Exact copy, no pictures: set down the lines from the one holding "Given: Click the" through the final line of the records below.

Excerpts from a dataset
* * * * * * * * *

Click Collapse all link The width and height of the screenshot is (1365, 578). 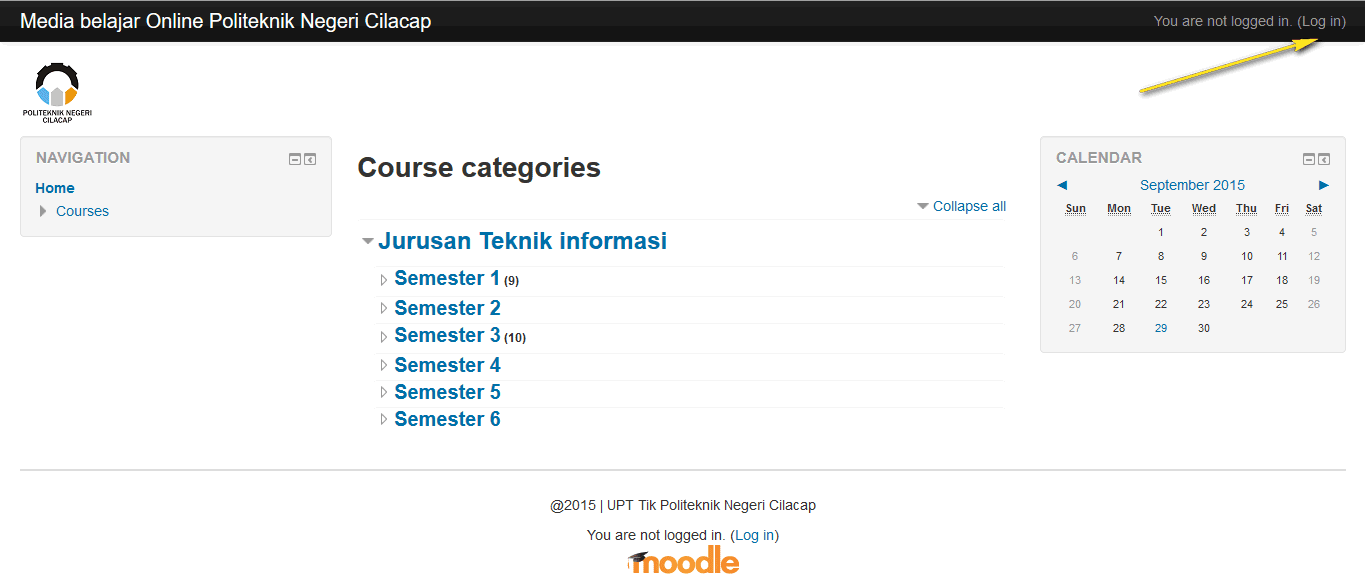969,206
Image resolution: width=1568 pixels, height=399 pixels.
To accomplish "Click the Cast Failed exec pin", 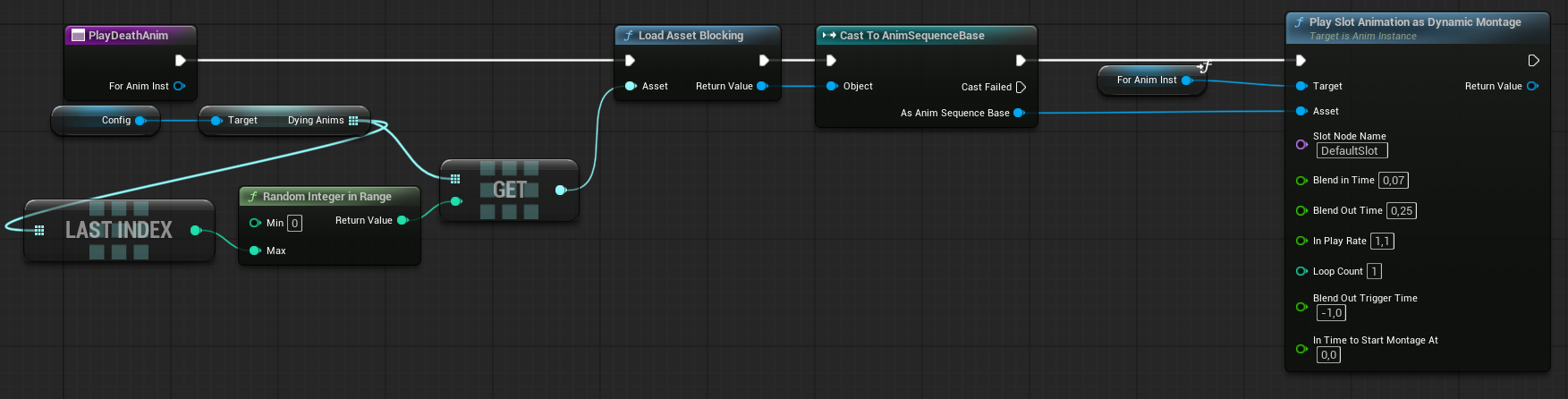I will point(1021,88).
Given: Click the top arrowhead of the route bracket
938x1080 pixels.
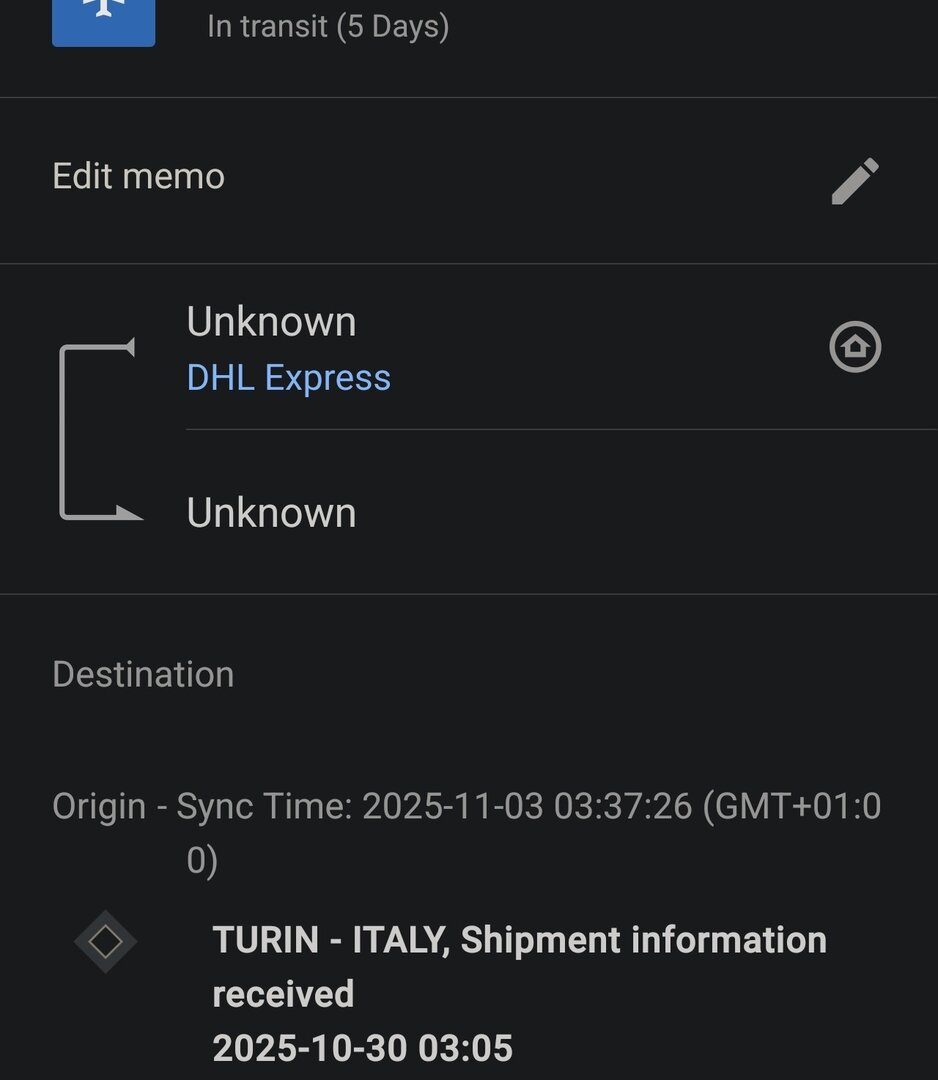Looking at the screenshot, I should click(x=127, y=347).
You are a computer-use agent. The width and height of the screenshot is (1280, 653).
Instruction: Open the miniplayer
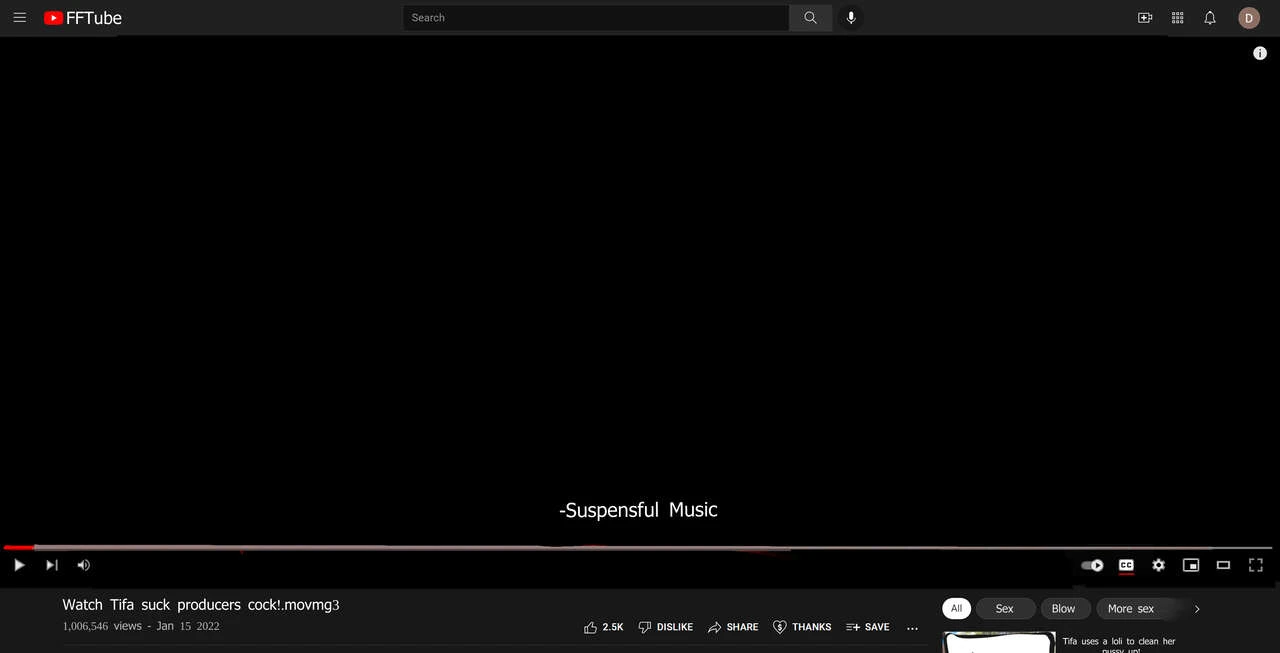pyautogui.click(x=1190, y=565)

* * * * * * * * *

* Finished task:
Given: Click the top arrowhead of the route bracket
938x1080 pixels.
Looking at the screenshot, I should click(x=127, y=347).
You are a computer-use agent. The width and height of the screenshot is (1280, 653).
Instruction: Open the miniplayer
pyautogui.click(x=1190, y=565)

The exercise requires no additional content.